A RADICAL new plan has the potential to turn Eastern Oval into a Chinese tourist destination – and preserve the ground’s colourful characters and history in the process.
East Point Football Netball Club’s memorial committee has started a detailed concept plan for a museum, which would be housed in a new build at the ground.
This comes as the ground is set to host history this weekend, with the first Women’s Big Bash League clash in Ballarat.
What started as a way to best preserve and share football memorabilia took committee members deeper into an historic journey and gave them the idea in ensuring the sporting tales would remain alive – tapping into the booming Chinese tourism trade that visits Ballarat each year.
The draw card? A proposed statue of well-known Ballarat identity Billy Butterfly, near the scoreboard where he used to watch his beloved Golden Point play football. Butterfly, or William Lung, has Chinese heritage and was found to have played a game for Golden Point in 1901.
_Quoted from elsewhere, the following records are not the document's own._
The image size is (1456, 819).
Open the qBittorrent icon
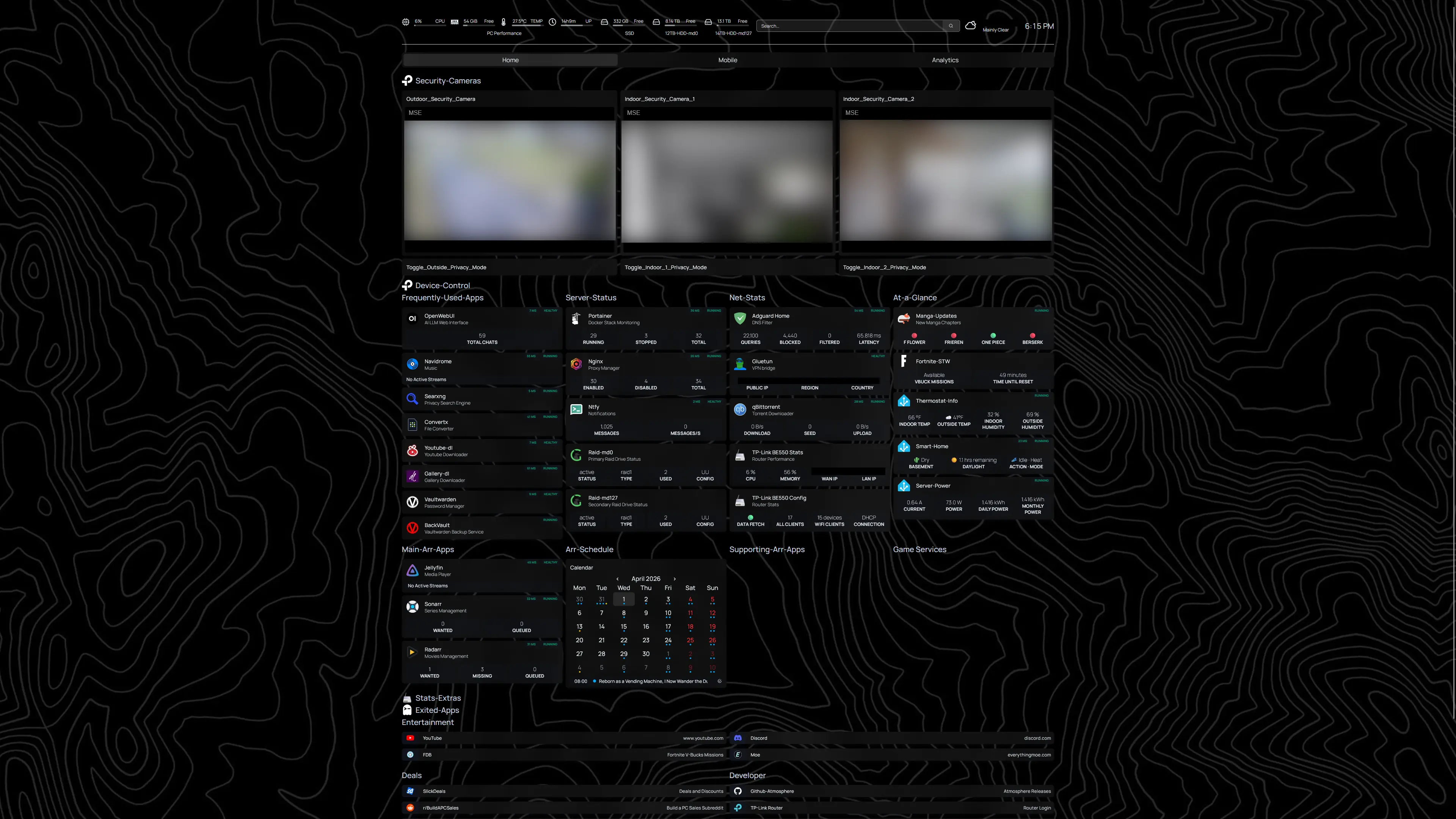740,410
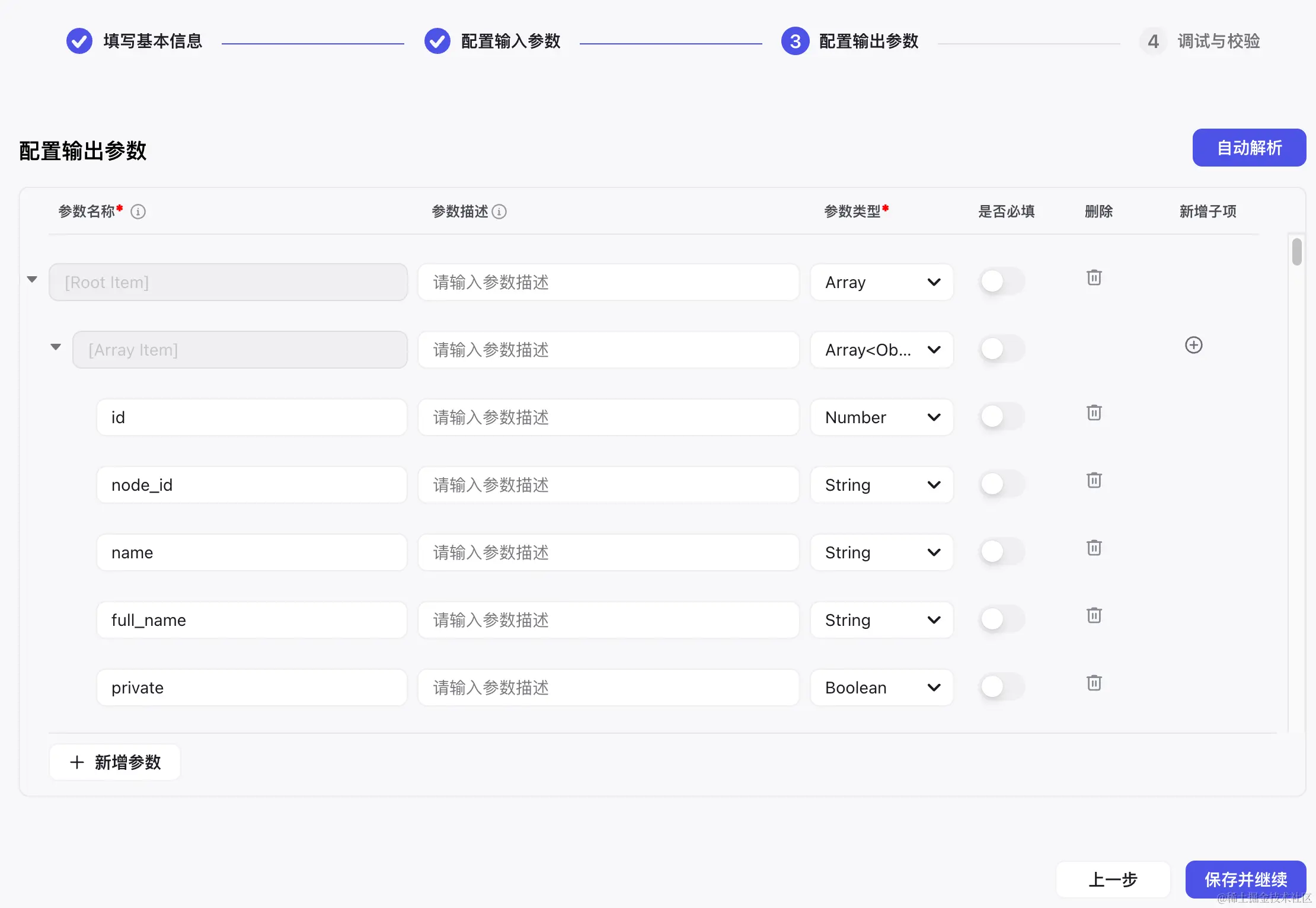Delete the node_id parameter row
The width and height of the screenshot is (1316, 908).
coord(1094,480)
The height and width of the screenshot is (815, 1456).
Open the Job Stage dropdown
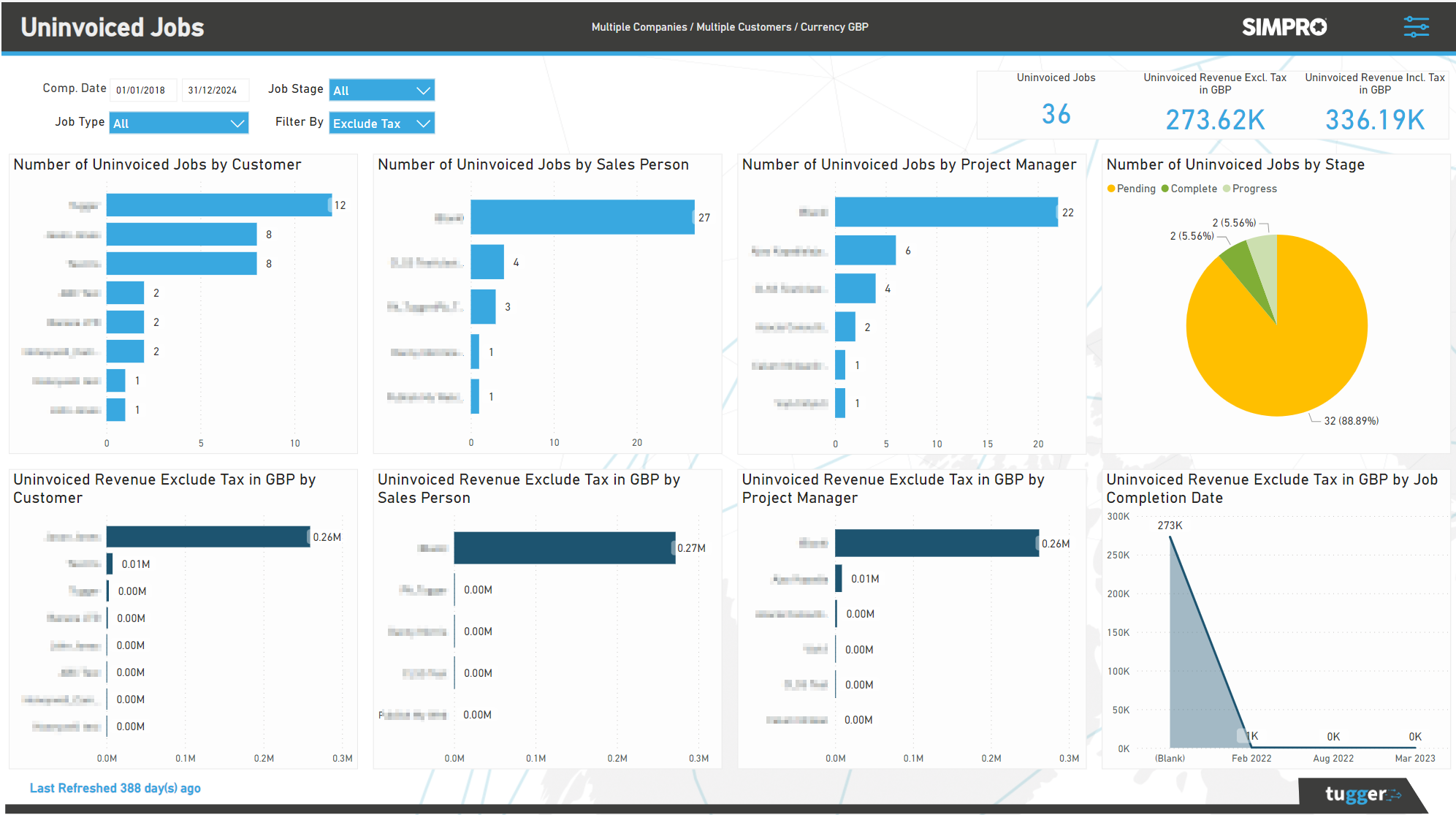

Memorial committee member Michael Walsh said the museum was about generating recognition for the people and moments that have made Eastern Oval the prime sporting ground in Ballarat with such a rich history. The Chinese had a big role in this.
Until the White Australia policy was enacted in 1901, there was a strong Chinese population in Golden Point with Australian Rules presence. Regional Chinese communities then disappeared, most absorbed into Melbourne.
Ballarat’s Chinese legacy lived on in the nickname Rice Eaters for Golden Point Football Club, which merged with East Ballarat in 1995 under the East Point Kangaroos banner.
The memorial committee has sourced more than 600 items of Golden Point memorabilia. Once the committee started to look at other tenants – from skittles to hot air ballooning, military displays, tennis and, of course, cricket – Mr Walsh said the committee was quick to look to the bigger picture.
This has been a process already 18 months in planning and is starting to gain traction.
Who was Billy Butterfly, beloved friend to all Ballarat?
BILLY Butterfly loved cheering Golden Point footballers from the same spot on the outer, near the scoreboard, every home game.
East Point’s memorial committee wants to keep his story alive, immortalising Billy Butterfly as a statue in a tilt to the club’s Chinese heritage through Golden Point.
Billy Butterfly, named because he flew butterfly kites, was born William Lung and was of Chinese descent. No-one knew how old Billy Butterfly was when he died in 1961, but he was fondly remembered as everyone’s friend. He was a man adopted by Ballarat after his parents died. The city rallied to buy him clothes when his hut burnt down. For years, he went to the Sisters of Mercy Convent for meals and would bring wood in return.
Everyone knew who he was and, in a tribute in The Courier after his death, one of the sisters said “no-one ever took offence at Billy”.
East Point wants to try and keep it this way, everyone knowing a little of Billy Butterfly’s story, with a statue to headline its plans for an Eastern Oval museum.